A team of researchers from the University of Southampton have just discovered six new animal species that live on hydrothermal vents deep in the ocean. The animals were found in the Indian Ocean, just southeast from Madagascar. The findings were published in the journal Scientific Reports.
Scientists have been collaborating to analyze data and animals collected during a 2011 expedition to the Southwest Indian Ridge, an underexplored area at the bottom of the Indian Ocean. The expedition used Remotely Operated Vehicles (ROVs) to collect specimens, which were later examined in laboratories throughout the world. The animals were collected from hydrothermal vents, fissures that blast hot water. The vents studied by the researchers had formed chimneys made out of various minerals, including deposits of copper, cobalt, and gold. These deposits have made them attractive for mineral mining but proposed mining operations have not yet started. Hydrothermal vents are unique, contained ecosystems made up of a variety of strange creatures not found elsewhere.
While many of the animals collected had already been described, the team found six brand new species. The team found a new species of crab covered with hair that appeared to be related to a similar species found in Antarctica.

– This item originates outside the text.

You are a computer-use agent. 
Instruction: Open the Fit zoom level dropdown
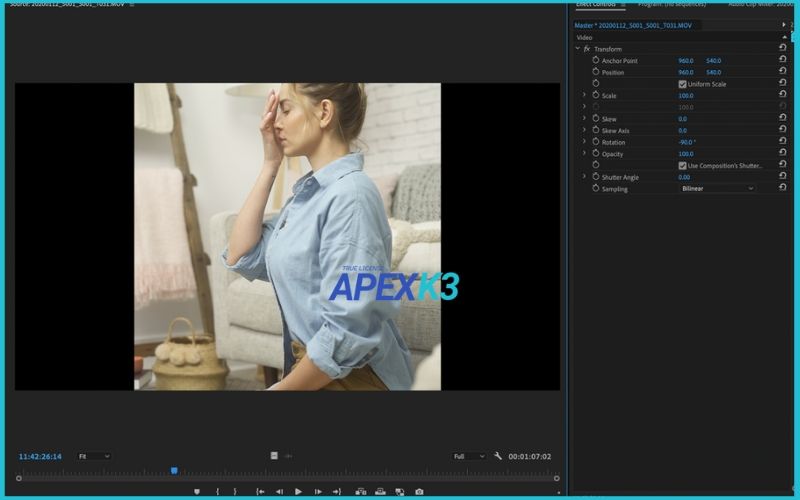click(95, 456)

Two new worms, a scale worm and a completely unknown species, were found. The team also discovered a new species of limpet and two new snail species, one of which has been named Gigantopelta aegis. The other new animals have not yet been completely examined or named. Interestingly, the researchers also found animals that had already been discovered—thousands of miles away. Somehow, the animals have managed to travel between hydrothermal vents but these types of migrations are still poorly understood.
The team’s findings show that there are still many animal species that have yet to be discovered, especially at the bottom of the ocean. Hydrothermal vent ecosystems are unlike most other ecosystems on Earth and contain a variety of very strange critters, including crabs covered in hair and large aquatic worms. The team emphasizes the need to fully explore the area’s hydrothermal vents before conducting any of the recently proposed mineral mining activities.
Copley et al. Ecology and biogeography of megafauna and macrofauna at the first known deep-sea hydrothermal vents on the ultraslow-spreading Southwest Indian Ridge. Scientific Reports (2016).